-------- Data to process

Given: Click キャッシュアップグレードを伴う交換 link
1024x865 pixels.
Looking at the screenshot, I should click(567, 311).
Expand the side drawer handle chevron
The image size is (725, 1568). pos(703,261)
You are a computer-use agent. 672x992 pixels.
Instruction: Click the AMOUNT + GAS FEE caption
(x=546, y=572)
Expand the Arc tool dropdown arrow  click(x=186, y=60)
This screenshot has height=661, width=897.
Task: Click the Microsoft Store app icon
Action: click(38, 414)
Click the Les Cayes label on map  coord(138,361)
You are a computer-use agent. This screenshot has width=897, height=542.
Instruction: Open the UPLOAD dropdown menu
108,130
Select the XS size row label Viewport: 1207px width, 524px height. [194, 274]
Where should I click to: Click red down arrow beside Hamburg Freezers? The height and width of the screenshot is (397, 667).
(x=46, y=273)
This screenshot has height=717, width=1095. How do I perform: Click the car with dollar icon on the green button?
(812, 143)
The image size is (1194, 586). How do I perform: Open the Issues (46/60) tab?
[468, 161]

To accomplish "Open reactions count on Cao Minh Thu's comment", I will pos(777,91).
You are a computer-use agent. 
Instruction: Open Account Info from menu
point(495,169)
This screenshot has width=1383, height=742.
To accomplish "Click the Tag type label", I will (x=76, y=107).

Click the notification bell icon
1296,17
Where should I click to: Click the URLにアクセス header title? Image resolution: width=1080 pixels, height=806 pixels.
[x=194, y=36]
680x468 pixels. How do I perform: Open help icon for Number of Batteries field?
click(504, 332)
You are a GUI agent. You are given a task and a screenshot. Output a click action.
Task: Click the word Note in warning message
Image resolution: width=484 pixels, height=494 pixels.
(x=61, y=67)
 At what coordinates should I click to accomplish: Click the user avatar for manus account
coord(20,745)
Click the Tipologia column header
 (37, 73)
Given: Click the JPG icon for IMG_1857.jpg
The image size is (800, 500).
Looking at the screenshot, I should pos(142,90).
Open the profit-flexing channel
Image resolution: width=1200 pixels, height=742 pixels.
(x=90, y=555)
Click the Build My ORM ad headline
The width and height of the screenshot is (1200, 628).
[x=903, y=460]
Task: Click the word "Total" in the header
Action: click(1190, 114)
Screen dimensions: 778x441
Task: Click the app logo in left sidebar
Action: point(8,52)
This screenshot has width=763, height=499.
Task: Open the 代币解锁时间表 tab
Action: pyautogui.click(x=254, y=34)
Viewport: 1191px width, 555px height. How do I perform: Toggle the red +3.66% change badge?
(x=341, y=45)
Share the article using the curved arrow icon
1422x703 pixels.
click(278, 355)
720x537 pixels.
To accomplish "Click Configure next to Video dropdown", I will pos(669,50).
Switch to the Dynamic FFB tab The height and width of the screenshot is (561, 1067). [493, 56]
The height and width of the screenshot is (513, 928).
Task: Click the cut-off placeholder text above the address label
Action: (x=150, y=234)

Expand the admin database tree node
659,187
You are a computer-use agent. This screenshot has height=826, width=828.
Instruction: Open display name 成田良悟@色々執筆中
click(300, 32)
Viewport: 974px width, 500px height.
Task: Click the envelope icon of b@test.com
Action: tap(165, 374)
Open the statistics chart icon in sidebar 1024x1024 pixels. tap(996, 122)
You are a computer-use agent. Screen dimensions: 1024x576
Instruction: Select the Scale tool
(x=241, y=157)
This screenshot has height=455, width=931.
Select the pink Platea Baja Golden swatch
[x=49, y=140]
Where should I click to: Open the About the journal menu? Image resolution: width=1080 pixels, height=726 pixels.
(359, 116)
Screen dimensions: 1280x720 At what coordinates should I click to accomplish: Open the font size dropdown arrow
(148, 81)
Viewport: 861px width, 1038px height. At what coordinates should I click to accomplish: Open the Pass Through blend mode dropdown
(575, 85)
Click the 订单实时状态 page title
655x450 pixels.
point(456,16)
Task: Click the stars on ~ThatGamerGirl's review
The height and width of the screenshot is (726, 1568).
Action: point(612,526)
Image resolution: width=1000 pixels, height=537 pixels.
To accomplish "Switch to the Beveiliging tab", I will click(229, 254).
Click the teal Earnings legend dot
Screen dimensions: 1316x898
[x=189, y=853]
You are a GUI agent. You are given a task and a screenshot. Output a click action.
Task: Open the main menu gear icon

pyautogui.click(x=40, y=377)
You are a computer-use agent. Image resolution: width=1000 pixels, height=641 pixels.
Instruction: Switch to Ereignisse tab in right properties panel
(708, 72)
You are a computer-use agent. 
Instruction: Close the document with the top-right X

----------------

- [What to do]
Check each line of the data for "computer". Copy the lines where it turns up.

- [Worked solution]
You are a computer-use agent. 672x992 pixels.
You are a computer-use agent. This screenshot has width=897, height=542.
You are a computer-use agent. 
You are a computer-use agent. This screenshot has height=826, width=828.
You are a computer-use agent. Screen dimensions: 1024x576
You are a computer-use agent. Image resolution: width=1000 pixels, height=641 pixels.
You are a computer-use agent. 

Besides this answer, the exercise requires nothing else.